Copy the stretch of the listing below from the line containing "will click(24, 21)." through the line containing "[x=86, y=334]", with both of those lines included, reproducing each line without any change.

**DATA FOR THIS EXERCISE:**
+++
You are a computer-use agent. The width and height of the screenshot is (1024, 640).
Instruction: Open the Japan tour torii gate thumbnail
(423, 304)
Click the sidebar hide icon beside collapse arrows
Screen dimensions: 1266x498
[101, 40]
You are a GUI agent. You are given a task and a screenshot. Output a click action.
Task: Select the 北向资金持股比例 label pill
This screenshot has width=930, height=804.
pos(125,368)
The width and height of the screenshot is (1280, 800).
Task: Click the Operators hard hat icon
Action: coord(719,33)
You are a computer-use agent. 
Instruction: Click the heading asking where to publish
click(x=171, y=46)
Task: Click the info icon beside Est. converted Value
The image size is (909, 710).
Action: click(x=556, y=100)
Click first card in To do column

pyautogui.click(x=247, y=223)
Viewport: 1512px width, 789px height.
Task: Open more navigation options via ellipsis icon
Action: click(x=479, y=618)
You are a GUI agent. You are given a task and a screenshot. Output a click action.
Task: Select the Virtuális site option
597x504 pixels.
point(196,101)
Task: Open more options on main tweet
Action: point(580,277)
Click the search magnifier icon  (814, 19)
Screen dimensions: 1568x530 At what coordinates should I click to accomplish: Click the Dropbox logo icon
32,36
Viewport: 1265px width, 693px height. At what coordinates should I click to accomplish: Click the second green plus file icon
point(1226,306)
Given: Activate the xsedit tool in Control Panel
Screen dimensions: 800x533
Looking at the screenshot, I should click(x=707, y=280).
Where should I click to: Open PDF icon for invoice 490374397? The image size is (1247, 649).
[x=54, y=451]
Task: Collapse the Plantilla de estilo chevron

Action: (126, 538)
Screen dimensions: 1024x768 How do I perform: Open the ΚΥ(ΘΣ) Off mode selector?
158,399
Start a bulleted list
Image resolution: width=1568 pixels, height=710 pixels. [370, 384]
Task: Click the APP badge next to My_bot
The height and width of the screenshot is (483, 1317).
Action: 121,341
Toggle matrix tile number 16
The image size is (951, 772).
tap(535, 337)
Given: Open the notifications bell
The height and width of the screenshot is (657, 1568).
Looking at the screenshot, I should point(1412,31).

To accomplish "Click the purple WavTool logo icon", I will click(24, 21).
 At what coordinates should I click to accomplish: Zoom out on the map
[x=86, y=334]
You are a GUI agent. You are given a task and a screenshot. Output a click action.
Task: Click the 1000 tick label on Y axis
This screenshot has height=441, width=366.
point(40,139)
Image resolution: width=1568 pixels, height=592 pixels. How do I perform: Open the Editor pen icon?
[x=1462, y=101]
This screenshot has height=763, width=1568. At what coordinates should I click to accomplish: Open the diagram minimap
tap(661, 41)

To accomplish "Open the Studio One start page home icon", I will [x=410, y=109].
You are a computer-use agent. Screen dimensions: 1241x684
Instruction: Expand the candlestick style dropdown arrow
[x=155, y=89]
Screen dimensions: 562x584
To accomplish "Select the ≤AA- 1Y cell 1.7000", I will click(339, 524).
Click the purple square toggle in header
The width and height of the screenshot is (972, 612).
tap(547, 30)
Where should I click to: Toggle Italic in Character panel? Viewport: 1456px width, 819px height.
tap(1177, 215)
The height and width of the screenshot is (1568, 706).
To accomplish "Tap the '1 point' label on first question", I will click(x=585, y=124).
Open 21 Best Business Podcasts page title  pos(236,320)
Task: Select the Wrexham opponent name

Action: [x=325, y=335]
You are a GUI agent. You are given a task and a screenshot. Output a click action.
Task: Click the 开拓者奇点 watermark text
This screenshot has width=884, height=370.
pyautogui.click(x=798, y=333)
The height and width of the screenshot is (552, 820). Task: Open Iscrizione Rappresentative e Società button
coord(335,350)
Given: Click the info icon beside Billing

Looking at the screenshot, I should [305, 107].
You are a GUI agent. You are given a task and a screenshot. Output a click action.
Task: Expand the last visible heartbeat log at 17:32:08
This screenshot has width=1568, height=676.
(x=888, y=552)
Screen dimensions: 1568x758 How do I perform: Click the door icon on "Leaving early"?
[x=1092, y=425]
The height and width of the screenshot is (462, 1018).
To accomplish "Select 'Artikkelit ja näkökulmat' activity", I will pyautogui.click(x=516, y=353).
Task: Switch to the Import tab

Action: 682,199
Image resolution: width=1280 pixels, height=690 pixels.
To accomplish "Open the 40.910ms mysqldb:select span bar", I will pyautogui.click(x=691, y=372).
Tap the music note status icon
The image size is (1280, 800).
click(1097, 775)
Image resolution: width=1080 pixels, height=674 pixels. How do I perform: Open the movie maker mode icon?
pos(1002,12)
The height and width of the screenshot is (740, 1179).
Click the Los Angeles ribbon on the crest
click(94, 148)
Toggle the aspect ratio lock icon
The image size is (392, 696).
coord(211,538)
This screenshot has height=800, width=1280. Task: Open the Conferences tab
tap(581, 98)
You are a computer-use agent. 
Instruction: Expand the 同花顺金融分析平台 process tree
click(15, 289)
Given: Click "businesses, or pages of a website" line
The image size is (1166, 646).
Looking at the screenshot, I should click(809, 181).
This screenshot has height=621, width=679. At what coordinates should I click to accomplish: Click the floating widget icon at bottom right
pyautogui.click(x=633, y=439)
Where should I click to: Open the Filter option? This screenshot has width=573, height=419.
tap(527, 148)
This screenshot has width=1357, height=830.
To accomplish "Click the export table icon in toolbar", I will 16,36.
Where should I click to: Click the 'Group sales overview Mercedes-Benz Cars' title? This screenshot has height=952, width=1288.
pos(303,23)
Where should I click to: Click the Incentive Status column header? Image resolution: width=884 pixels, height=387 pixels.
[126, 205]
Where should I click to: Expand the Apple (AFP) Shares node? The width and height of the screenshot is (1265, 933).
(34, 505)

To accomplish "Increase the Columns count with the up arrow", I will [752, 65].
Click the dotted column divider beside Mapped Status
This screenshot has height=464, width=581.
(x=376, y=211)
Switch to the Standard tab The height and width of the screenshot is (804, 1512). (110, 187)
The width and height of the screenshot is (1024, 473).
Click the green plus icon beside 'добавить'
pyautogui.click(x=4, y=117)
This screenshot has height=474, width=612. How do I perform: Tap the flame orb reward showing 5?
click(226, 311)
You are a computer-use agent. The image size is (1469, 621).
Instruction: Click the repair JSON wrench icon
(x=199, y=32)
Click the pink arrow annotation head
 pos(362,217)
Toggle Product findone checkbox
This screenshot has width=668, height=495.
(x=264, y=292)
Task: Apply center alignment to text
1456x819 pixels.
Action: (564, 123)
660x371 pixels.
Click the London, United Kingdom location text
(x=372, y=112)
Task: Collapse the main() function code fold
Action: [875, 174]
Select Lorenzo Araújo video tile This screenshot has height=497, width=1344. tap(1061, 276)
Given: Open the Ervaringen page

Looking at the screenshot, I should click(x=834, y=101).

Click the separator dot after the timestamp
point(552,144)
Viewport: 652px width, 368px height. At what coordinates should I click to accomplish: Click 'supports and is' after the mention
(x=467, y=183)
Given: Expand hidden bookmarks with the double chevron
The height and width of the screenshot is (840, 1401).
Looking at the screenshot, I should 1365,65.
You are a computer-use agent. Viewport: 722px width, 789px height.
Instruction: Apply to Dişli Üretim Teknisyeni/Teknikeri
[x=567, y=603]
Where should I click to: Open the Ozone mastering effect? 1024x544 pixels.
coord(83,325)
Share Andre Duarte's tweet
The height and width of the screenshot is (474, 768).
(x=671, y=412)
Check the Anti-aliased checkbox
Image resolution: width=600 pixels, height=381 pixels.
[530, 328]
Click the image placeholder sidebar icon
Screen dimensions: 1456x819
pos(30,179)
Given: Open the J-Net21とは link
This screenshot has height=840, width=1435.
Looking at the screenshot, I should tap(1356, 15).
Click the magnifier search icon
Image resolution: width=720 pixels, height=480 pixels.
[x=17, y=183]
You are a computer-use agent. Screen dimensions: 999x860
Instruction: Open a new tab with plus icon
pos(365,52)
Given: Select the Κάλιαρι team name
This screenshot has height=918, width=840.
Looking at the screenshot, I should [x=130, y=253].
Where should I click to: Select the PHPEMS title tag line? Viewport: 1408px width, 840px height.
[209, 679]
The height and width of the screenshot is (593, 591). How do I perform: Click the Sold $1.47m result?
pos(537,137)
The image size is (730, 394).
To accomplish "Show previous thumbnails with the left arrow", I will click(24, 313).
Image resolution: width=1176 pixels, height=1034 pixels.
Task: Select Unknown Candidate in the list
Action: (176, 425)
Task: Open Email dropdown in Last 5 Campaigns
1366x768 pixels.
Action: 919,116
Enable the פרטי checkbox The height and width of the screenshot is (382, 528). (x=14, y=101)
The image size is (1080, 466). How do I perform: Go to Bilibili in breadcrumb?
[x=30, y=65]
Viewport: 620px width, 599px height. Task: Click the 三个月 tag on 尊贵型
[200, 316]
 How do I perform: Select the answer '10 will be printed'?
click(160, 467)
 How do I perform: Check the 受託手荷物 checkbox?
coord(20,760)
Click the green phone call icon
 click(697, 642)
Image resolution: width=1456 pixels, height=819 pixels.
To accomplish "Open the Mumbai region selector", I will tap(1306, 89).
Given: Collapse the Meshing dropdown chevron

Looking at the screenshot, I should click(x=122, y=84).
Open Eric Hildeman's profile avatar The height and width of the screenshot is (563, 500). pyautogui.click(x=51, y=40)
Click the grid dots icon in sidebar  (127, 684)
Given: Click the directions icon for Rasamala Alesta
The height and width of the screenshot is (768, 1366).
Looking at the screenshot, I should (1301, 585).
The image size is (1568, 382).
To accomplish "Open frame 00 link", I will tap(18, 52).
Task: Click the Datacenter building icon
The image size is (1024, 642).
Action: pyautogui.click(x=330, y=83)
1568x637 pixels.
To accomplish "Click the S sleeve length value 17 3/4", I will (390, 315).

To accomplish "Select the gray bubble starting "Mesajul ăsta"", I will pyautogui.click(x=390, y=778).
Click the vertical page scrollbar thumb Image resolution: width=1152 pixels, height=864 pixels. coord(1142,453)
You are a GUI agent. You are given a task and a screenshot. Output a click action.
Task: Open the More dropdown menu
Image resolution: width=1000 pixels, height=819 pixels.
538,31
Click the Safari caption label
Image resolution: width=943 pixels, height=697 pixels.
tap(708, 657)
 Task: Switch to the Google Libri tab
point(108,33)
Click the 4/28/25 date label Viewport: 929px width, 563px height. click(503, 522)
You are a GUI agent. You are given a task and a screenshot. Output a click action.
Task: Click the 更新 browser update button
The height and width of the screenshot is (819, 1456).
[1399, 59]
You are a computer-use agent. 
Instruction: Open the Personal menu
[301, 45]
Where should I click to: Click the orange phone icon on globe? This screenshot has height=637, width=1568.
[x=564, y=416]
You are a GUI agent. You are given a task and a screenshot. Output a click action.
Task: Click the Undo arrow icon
+++
**SOLUTION TO THIS EXERCISE:**
To accomplish "Click the purple WavTool logo icon", I will click(24, 21).
 At what coordinates should I click to accomplish: Zoom out on the map
[x=86, y=334]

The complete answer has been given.